Le business électoral à la libanaise

Si les affiches constituent la partie visible de l’iceberg, elles ne représentent qu’une portion infime de l’argent électoral déversé à flot à chaque scrutin.

Le business électoral à la libanaise

Le candidat Michel Murr sur la liste "Ensemble nous sommes plus forts", soutenue par le parti Tachnag. Photo Jeanine Jalkh

À chaque échéance électorale, des millions de dollars sont dépensés en communication, services clientélistes ou achat de voix, autant de pratiques qui foulent au pied la loi en vigueur.Dans la circonscription du Metn, la dynastie des Murr veut perpétuer la tradition. Du haut de Bteghrine en descendant vers le littoral jusqu’à Amaret Chalhoub, où se trouve le QG de la famille, les routes sont tapissées de portraits géants de Michel Murr junior, le petit-fils de l’ancien député décédé en février 2021. Son grand-père était l’incarnation du clientélisme à la libanaise, résistant aux partis politiques et au changement de la loi électorale, en s’appuyant sur de nombreux relais lui ayant permis de tisser une toile solide au fil des ans.
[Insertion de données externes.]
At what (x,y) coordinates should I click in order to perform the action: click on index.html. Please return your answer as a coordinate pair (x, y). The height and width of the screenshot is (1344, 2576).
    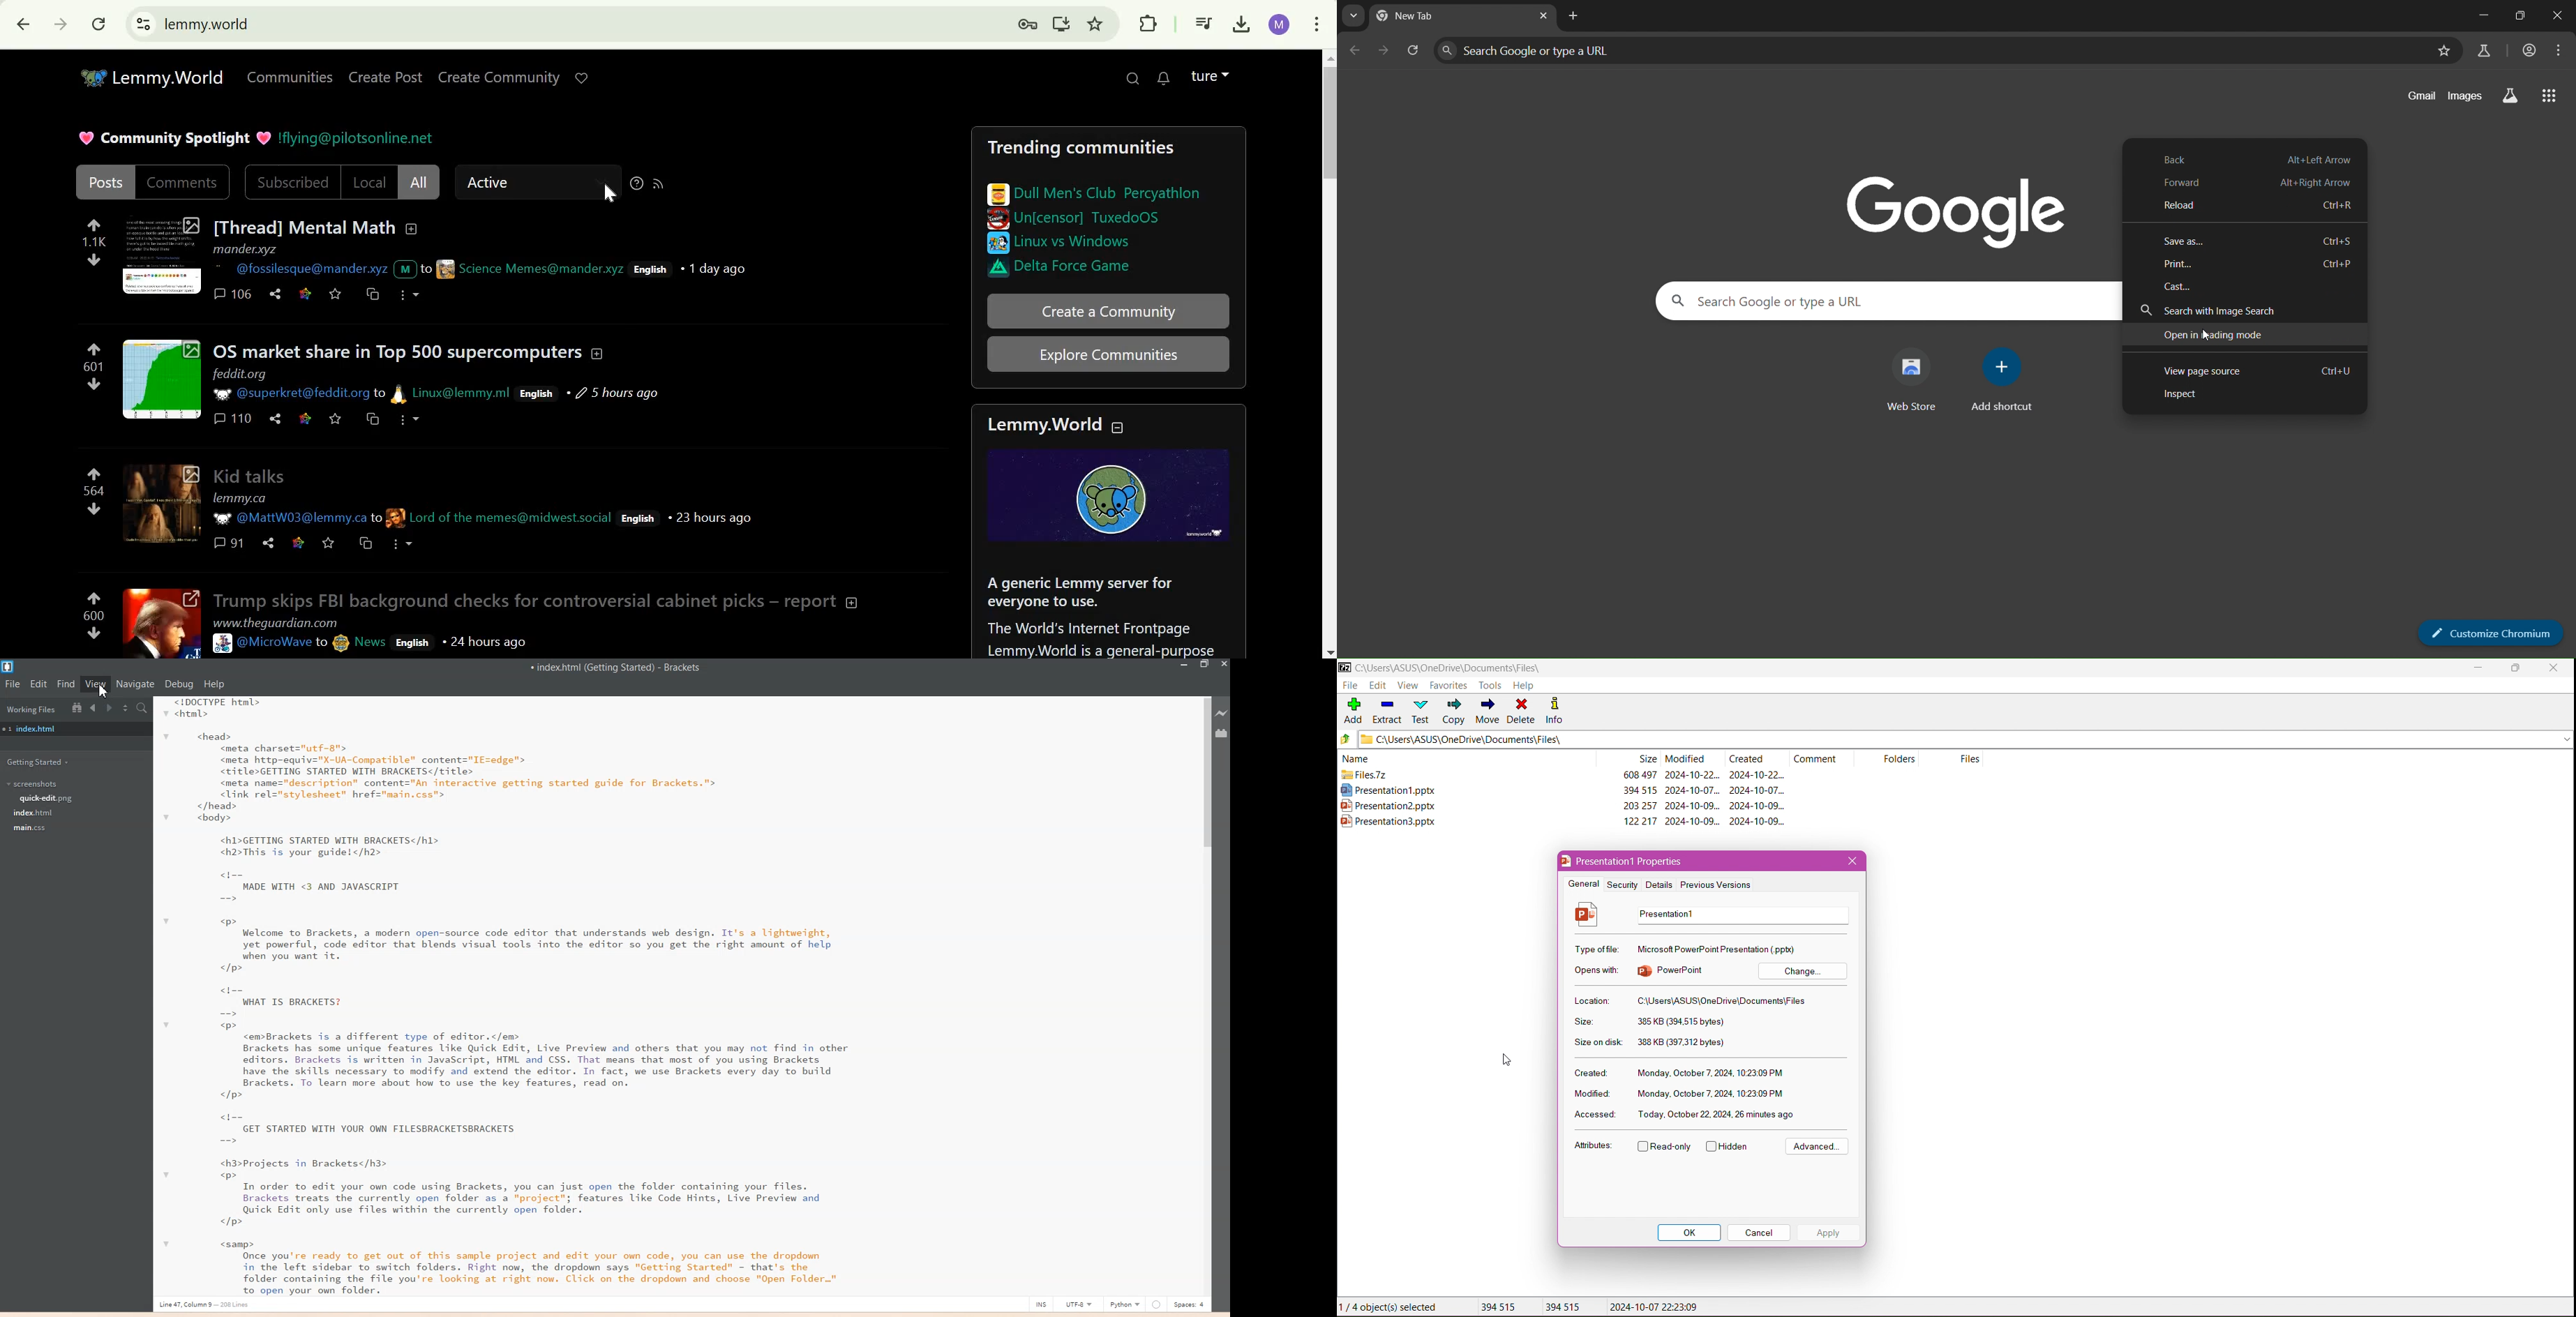
    Looking at the image, I should click on (38, 728).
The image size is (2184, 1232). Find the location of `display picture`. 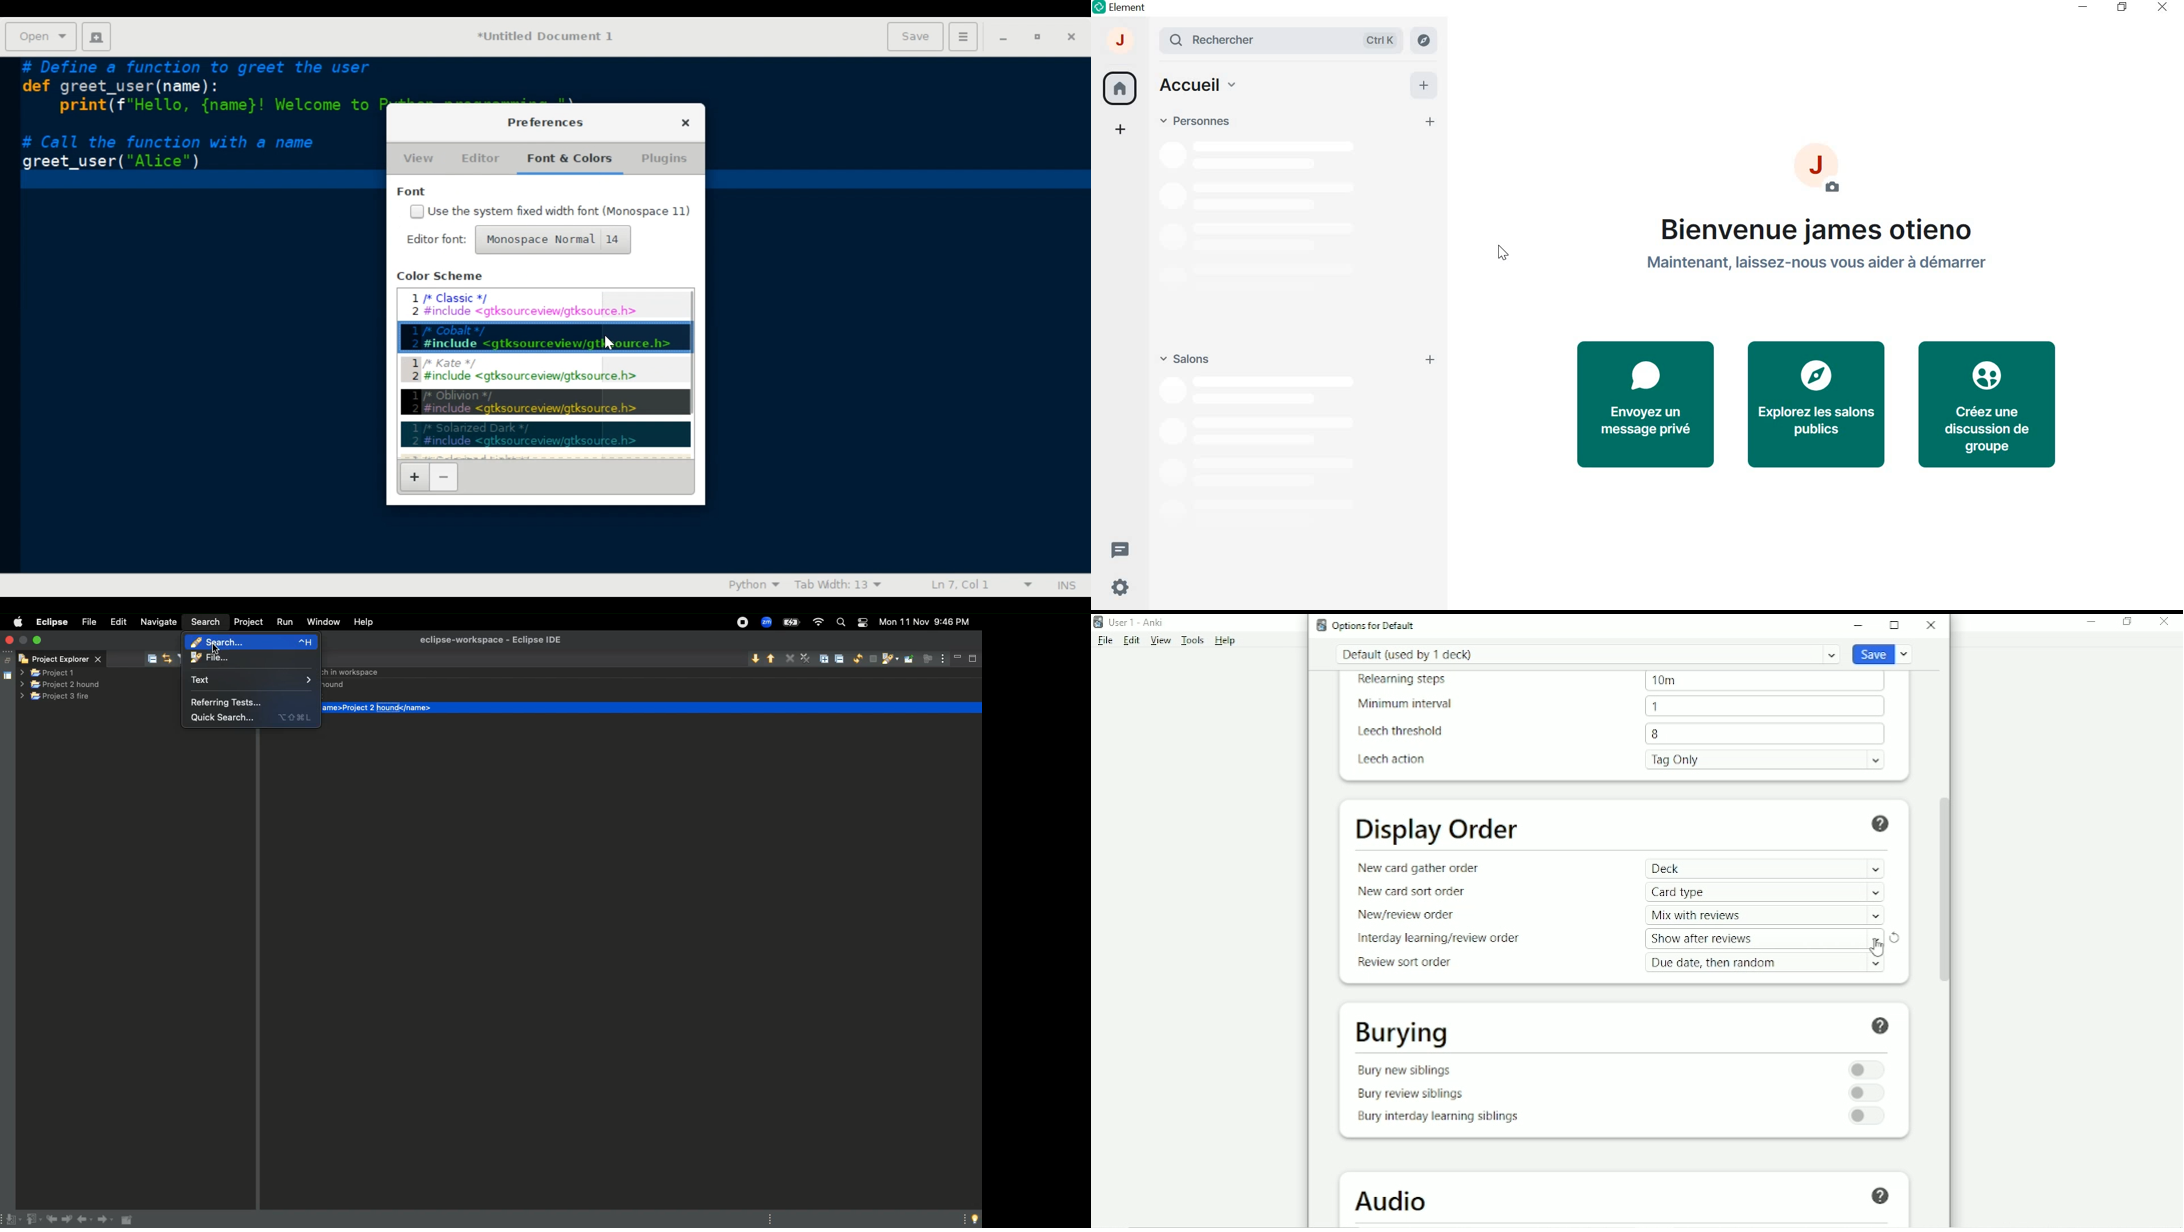

display picture is located at coordinates (1825, 175).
Comme à chaque élection, la famille Murr étale au grand jour ses moyens. Si elle en met une couche de trop, elle n’est toutefois pas la seule à faire de l’exubérance en ces temps d’austérité.

De façon à peine plus timide, les affiches mettant en scène des candidats Kataëb ou Forces libanaises (FL), ou encore ceux de la liste « Beyrouth confronte », soutenue par l’ancien chef de gouvernement Fouad Siniora ou celle de Fouad Makhzoumi, grouillent tout autant dans les circonscriptions où se présentent leurs candidats respectifs. « Il n’y a qu’à compter le nombre de panneaux pour deviner qui a le plus d’argent dans le pays », commente un expert électoral.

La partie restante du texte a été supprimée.